Cars and Drivers

GM Joins Growing List of Carmakers Going Electric

General Motors Co. (NYSE: GM) announced Monday morning that the company will introduce two new all-electric vehicles in the next 18 months and at least 20 new all-electric vehicles by 2023. Carmakers have apparently gotten the electrification message and many have recently announced major electrified additions to their fleets over the next several years.

Several governments, including those in Britain and France, have declared that sales of new fossil-fuel powered cars will be phased out gradually over the next couple of decades. China, currently the world’s leading new-car market, is discussing a similar ban on the sale of new fossil-fueled cars but has not offered any specific targets yet.
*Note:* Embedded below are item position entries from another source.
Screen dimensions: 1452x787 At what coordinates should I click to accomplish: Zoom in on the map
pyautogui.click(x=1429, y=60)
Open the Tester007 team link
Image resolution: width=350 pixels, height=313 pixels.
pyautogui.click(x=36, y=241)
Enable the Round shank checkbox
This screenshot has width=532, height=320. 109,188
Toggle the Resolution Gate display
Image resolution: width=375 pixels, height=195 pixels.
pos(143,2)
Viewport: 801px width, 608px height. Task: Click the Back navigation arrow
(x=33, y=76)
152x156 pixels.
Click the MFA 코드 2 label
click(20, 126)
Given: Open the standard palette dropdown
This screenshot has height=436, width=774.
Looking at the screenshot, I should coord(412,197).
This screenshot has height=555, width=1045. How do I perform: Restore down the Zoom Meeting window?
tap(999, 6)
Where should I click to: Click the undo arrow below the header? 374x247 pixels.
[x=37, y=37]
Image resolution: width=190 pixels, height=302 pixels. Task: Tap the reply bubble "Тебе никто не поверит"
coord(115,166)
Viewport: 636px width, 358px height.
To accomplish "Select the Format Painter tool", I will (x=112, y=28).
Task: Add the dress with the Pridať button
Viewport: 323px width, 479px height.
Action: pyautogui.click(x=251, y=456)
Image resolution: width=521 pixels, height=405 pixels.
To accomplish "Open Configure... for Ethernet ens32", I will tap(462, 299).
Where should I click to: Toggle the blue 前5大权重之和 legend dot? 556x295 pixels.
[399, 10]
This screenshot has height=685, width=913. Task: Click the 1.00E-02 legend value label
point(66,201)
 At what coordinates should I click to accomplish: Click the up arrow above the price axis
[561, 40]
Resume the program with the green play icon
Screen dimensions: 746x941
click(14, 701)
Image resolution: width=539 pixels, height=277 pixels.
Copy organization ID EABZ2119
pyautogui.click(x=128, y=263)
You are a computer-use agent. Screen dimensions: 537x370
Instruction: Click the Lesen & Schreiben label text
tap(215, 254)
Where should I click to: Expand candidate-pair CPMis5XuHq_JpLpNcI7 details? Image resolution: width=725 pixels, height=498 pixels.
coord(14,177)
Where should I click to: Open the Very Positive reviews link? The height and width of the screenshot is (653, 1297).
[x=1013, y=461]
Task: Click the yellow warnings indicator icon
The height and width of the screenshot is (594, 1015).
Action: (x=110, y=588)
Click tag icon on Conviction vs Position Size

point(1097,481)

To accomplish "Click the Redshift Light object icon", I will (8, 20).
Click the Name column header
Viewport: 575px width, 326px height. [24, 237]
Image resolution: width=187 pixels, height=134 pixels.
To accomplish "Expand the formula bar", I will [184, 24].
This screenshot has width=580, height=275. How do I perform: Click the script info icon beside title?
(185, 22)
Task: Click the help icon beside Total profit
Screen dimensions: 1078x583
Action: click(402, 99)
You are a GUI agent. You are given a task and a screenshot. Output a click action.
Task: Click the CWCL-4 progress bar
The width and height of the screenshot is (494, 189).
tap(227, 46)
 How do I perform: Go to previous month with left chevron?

GM executive Mark Reuss said:

General Motors believes in an all-electric future. Although that future won’t happen overnight, GM is committed to driving increased usage and acceptance of electric vehicles through no-compromise solutions that meet our customers’ needs.

In the same announcement GM also introduced its “Silent Utility Rover Universal Superstructure” (SURUS) that the company said is a fuel cell–powered, four-wheel steer concept vehicle on a heavy-duty truck frame driven by two electric motors.

GM’s Chevy Bolt sold 2,107 units in August, more than the Tesla Inc. (NASDAQ: TSLA) Model S or Model X. For the year to date, Bolt has sold 11,670 units, behind both the Model S and the Model X.

The Chevy Bolt also sold more units in August than any plug-in hybrid, although it trails the Prius Prime from Toyota Motor Corp. (NYSE: TM) and its cousin, the Chevy Volt, in year-to-date sales.

U.S. rival Ford Motor Co. (NYSE: F) is expected to announce its new plan under new CEO Jim Hackett late Tuesday. We can all be pretty sure that electric vehicles will be a significant part of whatever Hackett has to say, but Ford’s problem is that, unlike GM, it needs to show a commitment to a new and rapidly evolving industry with some concrete idea of where it stands and where it’s going. The plug-in Chevy Volt has outsold Ford’s C-Max Energi by nearly three to one so far this year, and the Chevy Bolt sold more units in August than the all-electric Ford Focus EV has sold in the first eight months of the year.

GM stock traded up about 4% in the noon hour Monday, at $42.01 in a 52-week range of $30.21 to $42.48, a new high set this morning. The 12-month consensus price target on the stock is $39.52. GM and other carmakers will be releasing monthly sales figures for September Tuesday morning.